**Extrait fourni**
━━━━━━━━━━━━━━━━
Bien sûr, le talent de Williams III s’exerce bien au delà du cadrage. Les personnages, les décors, les expressions, tout relève de la perfection (et hop une petite phrase qui rime). On appréciera aussi beaucoup avec quel aisance le dessinateur arrive à représenter des entités un peu abstraites, comme le Temps, ou encore les étoiles. Quant à Dave Stewart, on peut dire que la colorisation, comme les dessins, mérite aussi un cinq étoile (dommage qu’on ait enlevé les notes sur le site). Dans certains passages, comme lors de la réunion de tous les aspects de Morphée, on a droit à de magnifiques fresques multicolores, tandis que dans d’autres moments, lorsque le maître des rêves parle à sa mère par exemple, les couleur tourne autour du même ton afin de faire ressortir une ambiance qui colle parfaitement à la situation. Personnellement, j’aime beaucoup l’aspect qu’il a donné au Corinthien.

Ah, et il y a aussi Dave McKean qui s’occupe des couvertures. Neil Gaiman, J. H. Williams III, Dave Stewart et Dave McKean réunis sur la même œuvre, peut-on rêver mieux ?

G ri1 compri lol

Mais cette œuvre n’est pas parfaite. Sans dire qu’elle est loin de la perfection, elle lui reste quand même du chemin à parcourir. Le principale problème est que… Ça ressemble énormément à du Grant Morrison défoncé à l’amiante.

Comme je l’ai dit, l’histoire va très loin et explore des concepts très poussés, comme le Premier Cercle, ou les parents des infinis, la Nuit et le Temps. Mais la surenchère de ces idées sans les développer, combiné au style très psychédélique de J. H. Williams III, donne quelque chose de très fouillis, et de surtout peu compréhensible. L’utilisation abusive de concept créés sur le tas et peu développés fait appel à des règles qui forcément nous sont inconnues, et que Gaiman se contente donc d’ignorer. En gros, parce que l’auteur pense qu’il peut faire n’importe quoi, il justifie n’importe quoi par n’importe quoi. Et ceci nous empêche de prendre l’enjeu au sérieux, vu qu’on se dit « il y aura sûrement une autre entité millénaire pour sauver la situation ou un truc du genre ». Et lors des retournements de situation (il y en a un particulièrement, dans la cité des étoiles), on ne peut pas réaliser l’ampleur de ce qu’on lit, parce que on ne comprend rien.

L’enjeu, parlons-en. Sandman nous a habitué à des trucs intimistes, raisonnables, poétiques. Le type qui rencontre Morphée tous les cent ans, la bataille de « c’est qui qui a la plus grosse » contre le démon pour récupérer son casque en enfer, et j’en passe. Ici, il s’agit de sauver l’univers. Cela tente visiblement de donner un côté épique et palpitant à l’histoire. C’est pas que c’est raté (parce que ce ne l’est pas), mais ce n’est pas compatible avec l’apparente magie que Morphée est censé émaner. Laisse le sauvetage de l’univers à Geoff Johns et à ses Green Lantern, Gaiman, tu es là pour nous faire rêver. Lorsqu’on tourne la dernière page, on a un arrière-goût de « c’était sympa mais sans plus ». La magie de Sandman est là, mais elle n’est qu’une décoration et ne sert pas le fond.
━━━━━━━━━━━━━━━━
**Données enregistrées**
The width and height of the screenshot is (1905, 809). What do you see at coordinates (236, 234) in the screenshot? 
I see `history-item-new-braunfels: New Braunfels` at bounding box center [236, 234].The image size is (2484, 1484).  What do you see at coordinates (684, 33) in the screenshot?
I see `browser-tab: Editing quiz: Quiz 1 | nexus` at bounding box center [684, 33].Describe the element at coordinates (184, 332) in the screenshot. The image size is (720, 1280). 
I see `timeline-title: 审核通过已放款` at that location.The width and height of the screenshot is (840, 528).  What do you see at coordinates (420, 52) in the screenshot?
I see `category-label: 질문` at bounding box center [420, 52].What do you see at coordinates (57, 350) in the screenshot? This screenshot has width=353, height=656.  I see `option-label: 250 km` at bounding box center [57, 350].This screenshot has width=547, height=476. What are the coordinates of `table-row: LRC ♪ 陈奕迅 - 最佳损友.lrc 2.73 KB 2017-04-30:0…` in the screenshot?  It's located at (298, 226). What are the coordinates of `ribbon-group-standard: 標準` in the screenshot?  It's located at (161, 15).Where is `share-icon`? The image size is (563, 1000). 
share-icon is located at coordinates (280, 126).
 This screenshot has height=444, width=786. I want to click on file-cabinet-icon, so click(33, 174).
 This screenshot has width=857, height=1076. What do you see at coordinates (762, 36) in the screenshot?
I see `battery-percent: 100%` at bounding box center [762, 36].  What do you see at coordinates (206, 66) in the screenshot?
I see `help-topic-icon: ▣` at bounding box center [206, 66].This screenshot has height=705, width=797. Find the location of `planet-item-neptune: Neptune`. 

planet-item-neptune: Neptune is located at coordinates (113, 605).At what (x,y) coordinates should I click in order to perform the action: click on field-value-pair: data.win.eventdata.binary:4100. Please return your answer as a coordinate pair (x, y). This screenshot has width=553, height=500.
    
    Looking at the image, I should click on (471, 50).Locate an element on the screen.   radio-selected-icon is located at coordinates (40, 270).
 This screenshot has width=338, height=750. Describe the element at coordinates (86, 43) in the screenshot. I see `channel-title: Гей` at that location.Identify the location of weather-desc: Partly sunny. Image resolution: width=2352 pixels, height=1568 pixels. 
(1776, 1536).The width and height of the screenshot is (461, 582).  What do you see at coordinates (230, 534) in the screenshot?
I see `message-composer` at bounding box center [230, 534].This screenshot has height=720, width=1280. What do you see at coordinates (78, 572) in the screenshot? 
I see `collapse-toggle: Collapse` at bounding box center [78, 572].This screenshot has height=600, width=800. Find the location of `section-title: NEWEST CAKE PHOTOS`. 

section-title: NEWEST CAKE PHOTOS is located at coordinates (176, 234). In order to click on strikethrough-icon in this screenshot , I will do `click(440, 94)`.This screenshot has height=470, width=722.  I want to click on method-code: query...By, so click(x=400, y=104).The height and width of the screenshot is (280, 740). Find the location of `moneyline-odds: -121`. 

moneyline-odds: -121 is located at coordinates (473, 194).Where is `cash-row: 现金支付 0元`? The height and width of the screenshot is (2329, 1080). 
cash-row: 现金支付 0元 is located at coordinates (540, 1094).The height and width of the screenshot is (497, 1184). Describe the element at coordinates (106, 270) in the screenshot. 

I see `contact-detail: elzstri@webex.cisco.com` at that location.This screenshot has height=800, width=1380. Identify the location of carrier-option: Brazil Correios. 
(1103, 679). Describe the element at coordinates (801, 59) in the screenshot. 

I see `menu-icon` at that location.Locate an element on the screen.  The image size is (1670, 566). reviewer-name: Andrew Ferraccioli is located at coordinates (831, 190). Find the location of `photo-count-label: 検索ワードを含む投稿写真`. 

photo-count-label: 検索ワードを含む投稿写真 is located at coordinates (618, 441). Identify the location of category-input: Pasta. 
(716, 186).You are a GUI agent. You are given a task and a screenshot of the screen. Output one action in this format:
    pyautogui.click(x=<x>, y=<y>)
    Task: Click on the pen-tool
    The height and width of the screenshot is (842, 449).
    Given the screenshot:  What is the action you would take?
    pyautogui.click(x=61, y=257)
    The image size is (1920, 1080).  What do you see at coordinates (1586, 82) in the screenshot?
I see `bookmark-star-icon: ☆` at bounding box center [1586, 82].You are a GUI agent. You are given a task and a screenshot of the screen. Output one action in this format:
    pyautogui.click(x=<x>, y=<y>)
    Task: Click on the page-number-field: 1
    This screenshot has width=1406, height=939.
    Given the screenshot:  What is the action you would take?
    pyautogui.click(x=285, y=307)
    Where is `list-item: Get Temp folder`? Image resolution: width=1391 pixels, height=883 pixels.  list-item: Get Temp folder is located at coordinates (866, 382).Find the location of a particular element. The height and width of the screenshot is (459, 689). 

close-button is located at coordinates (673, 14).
━━━━━━━━━━━━━━━━
**Questions**
• A. D'après l'extrait fourni, qui s'occupe des couvertures de l'œuvre ?
• B. Reproduisez à l'identique le passage de l'extrait fourni compris entre « Ah, et il y » et « défoncé à l’amiante. », bornes incluses.

**Corrigés**
• A. Dave McKean.

• B.
Ah, et il y a aussi Dave McKean qui s’occupe des couvertures. Neil Gaiman, J. H. Williams III, Dave Stewart et Dave McKean réunis sur la même œuvre, peut-on rêver mieux ?

G ri1 compri lol

Mais cette œuvre n’est pas parfaite. Sans dire qu’elle est loin de la perfection, elle lui reste quand même du chemin à parcourir. Le principale problème est que… Ça ressemble énormément à du Grant Morrison défoncé à l’amiante.